Aufgabe: Zieh aus der Liste unten jede Zeile heraus, in der das Wort „Task“ vorkommt. Groß- und Kleinschreibung zählen dabei.
======== Listenauszüge ========
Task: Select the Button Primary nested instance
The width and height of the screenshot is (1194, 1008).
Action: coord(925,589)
========
======== Listenauszüge ========
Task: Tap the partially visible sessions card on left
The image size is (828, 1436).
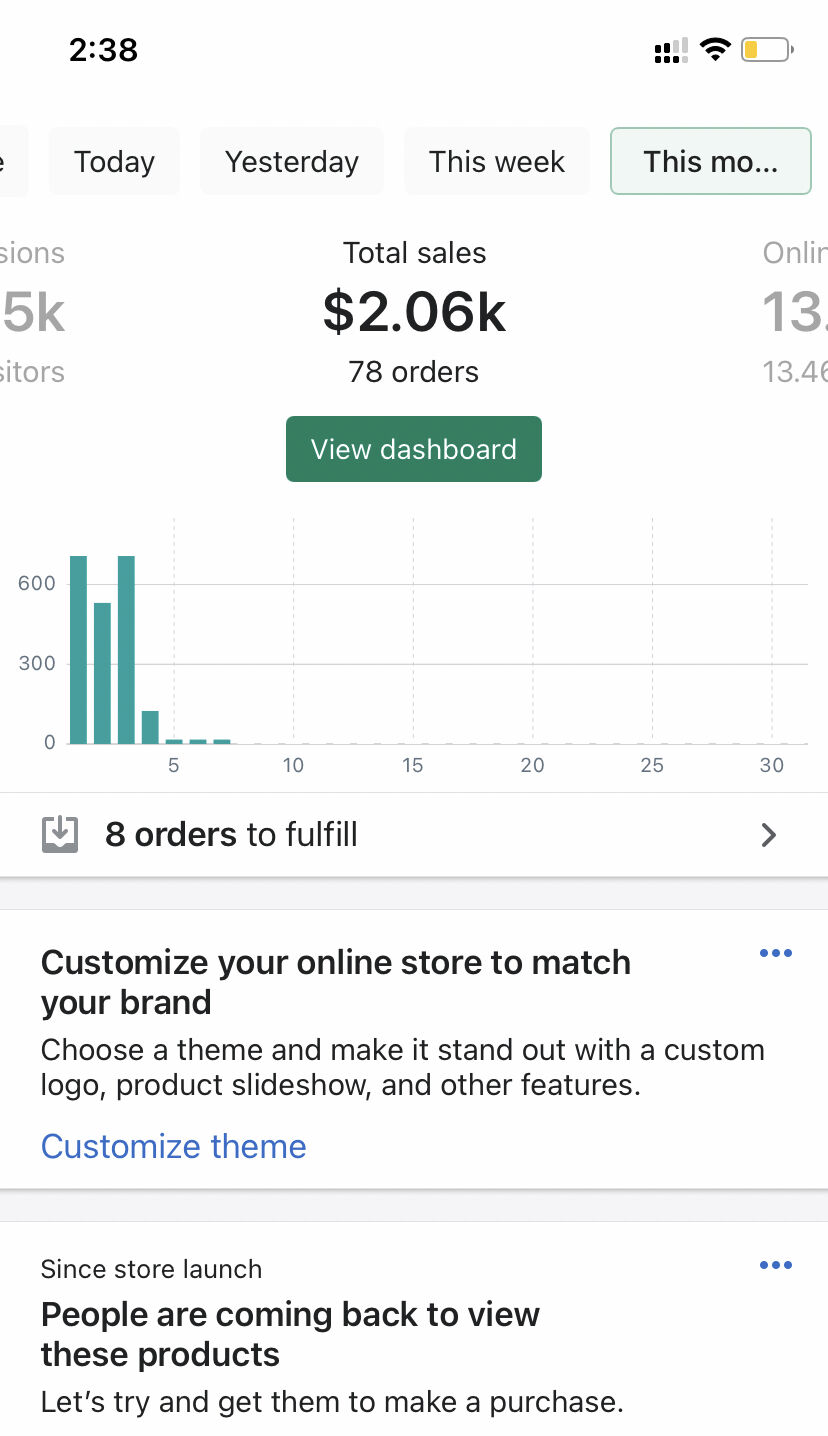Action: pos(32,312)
========
Ergebnis:
Task: Select the Button Primary nested instance
Task: Tap the partially visible sessions card on left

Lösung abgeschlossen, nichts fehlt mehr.